The short answer
For a typical loft conversion, allow around one to two months of party wall lead time before work to the party wall can start. The main driver is the two-month party structure notice period (section 3), because most lofts cut new steel beams into the shared wall. If your neighbour consents, the process is simpler; if they dissent, add time for the surveyor (or surveyors) to agree the award. The single most useful thing you can do is serve notice early — ideally as soon as you have your structural design.
Why it matters
A loft conversion timeline usually runs like this:
- Day 0 — serve the notice. A party structure notice (section 3) must give at least two months before the party-wall work begins.
- Within 14 days — the neighbour responds. They consent, or they dissent (or stay silent, which counts as a dispute).
- If they consent — no award is needed, though you normally still wait until the two-month period expires before starting, unless they agree in writing to an earlier start.
- If a dispute arises — a surveyor prepares a schedule of condition and the award. With a single agreed surveyor this is quicker; with one surveyor each it takes longer.

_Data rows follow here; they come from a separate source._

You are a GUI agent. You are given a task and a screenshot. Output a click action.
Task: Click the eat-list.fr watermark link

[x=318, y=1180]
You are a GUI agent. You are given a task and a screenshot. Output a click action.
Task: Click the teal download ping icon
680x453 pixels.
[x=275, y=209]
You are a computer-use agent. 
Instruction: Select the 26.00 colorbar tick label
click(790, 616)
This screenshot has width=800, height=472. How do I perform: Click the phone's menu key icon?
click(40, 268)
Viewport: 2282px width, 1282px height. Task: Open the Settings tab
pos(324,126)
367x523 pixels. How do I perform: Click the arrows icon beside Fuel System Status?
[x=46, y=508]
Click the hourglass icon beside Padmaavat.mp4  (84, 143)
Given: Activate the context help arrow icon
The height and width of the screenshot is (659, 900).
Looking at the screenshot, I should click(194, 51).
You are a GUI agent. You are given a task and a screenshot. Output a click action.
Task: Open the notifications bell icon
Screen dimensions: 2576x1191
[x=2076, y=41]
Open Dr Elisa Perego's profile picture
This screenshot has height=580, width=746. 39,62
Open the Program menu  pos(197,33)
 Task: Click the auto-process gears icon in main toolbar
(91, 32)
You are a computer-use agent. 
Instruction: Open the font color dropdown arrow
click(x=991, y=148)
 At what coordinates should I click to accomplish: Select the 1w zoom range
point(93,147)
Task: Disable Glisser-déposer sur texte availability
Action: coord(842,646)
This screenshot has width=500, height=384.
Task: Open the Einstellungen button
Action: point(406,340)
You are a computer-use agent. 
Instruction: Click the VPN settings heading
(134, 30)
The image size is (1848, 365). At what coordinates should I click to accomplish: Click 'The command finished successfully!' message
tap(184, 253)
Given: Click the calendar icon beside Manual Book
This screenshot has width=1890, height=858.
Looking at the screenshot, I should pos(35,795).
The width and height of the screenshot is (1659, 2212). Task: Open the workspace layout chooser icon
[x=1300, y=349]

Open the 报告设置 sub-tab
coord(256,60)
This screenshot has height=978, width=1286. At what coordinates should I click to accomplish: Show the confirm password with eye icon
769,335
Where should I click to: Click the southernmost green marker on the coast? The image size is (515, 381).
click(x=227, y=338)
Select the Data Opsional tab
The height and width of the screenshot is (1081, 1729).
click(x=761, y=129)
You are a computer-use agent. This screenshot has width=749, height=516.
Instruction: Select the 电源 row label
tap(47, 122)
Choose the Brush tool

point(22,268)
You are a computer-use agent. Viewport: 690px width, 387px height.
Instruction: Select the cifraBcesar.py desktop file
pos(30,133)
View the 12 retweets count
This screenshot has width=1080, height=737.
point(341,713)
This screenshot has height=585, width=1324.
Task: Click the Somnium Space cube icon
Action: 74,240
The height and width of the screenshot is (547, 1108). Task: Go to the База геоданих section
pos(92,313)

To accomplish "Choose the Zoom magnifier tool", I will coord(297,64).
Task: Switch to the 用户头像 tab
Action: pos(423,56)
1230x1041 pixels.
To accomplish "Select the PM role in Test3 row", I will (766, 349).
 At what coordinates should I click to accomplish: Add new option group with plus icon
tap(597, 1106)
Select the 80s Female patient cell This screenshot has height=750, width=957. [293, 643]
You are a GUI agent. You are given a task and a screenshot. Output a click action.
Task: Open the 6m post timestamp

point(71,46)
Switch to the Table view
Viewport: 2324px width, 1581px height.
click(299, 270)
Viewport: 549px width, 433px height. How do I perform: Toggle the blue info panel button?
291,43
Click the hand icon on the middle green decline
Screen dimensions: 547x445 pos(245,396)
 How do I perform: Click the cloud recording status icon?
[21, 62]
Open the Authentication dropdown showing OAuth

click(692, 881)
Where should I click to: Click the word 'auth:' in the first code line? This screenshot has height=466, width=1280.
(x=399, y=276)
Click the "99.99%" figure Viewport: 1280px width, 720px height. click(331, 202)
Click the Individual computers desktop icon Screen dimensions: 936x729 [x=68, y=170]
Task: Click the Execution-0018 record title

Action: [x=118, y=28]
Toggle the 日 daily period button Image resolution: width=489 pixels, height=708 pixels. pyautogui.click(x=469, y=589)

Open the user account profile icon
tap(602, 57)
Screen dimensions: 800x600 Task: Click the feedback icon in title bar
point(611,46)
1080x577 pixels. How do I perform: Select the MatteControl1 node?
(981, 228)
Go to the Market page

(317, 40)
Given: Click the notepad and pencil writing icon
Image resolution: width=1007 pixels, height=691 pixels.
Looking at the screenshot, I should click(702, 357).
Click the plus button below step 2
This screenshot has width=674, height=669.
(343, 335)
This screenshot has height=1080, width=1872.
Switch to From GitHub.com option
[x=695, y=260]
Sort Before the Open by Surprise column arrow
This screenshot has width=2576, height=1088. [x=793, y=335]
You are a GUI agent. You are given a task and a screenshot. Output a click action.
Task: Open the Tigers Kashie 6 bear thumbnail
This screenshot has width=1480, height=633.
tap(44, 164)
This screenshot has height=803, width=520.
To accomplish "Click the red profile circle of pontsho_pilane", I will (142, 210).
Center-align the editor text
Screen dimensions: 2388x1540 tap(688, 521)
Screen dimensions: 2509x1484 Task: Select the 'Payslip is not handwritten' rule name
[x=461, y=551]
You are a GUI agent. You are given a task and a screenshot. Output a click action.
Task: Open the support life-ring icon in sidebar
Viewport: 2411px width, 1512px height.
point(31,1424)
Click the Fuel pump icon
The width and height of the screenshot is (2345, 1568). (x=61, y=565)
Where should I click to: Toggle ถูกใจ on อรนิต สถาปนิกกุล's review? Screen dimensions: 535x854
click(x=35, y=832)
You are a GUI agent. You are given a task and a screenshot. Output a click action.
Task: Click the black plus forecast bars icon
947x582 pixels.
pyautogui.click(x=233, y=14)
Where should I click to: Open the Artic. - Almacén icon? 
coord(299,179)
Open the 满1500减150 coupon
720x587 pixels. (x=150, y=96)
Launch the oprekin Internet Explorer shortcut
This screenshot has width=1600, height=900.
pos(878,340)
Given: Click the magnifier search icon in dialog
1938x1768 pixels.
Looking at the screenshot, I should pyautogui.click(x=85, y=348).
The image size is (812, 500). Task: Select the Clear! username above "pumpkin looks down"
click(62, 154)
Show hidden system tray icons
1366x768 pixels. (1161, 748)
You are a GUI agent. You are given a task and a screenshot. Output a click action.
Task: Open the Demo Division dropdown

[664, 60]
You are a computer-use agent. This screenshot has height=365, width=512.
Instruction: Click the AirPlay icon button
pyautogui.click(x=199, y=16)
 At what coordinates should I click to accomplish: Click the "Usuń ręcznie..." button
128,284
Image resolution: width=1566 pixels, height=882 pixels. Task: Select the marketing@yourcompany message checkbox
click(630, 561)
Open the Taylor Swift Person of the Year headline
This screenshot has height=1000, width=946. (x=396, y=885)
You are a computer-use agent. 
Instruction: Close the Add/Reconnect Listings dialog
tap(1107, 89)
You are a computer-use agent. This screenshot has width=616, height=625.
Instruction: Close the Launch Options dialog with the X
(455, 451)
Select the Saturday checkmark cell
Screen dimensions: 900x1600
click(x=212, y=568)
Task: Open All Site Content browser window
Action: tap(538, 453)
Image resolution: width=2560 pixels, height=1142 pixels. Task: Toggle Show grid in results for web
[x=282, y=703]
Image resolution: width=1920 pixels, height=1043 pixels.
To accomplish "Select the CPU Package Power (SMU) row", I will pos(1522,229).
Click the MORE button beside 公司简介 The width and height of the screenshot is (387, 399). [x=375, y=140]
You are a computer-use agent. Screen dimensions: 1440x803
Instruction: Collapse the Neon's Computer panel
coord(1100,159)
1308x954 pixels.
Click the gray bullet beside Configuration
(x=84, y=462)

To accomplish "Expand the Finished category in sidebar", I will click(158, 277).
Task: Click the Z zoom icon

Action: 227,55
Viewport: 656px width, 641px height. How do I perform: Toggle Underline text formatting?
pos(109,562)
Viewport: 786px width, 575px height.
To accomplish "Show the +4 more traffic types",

Realistically: consent tends to mean about two months (the notice period); a dispute settled by an agreed surveyor often resolves within roughly six to ten weeks; two surveyors going back and forth takes longer. Crucially, that two-month period runs alongside your planning, building regulations and builder lead time — so if you serve early, it often isn’t the critical path at all.
What to do now
- Get your structural design first, so the notice describes the works accurately.
- Serve the party structure notice as early as you can, and line the two months up against your build programme.
- Where a surveyor is needed, a single agreed surveyor for both owners is quicker and cheaper than two — the route Coburns recommends.
- If a dispute does arise, agreeing the straightforward points directly keeps the award — and the timeline — tight.
Common mistakes
- Serving the notice too late and holding up the build.
- Assuming consent lets you start immediately — the notice period still applies unless waived in writing.
- Forgetting the second neighbour on a mid-terrace.
- Assuming a dissent stops the project — it only adds the award step.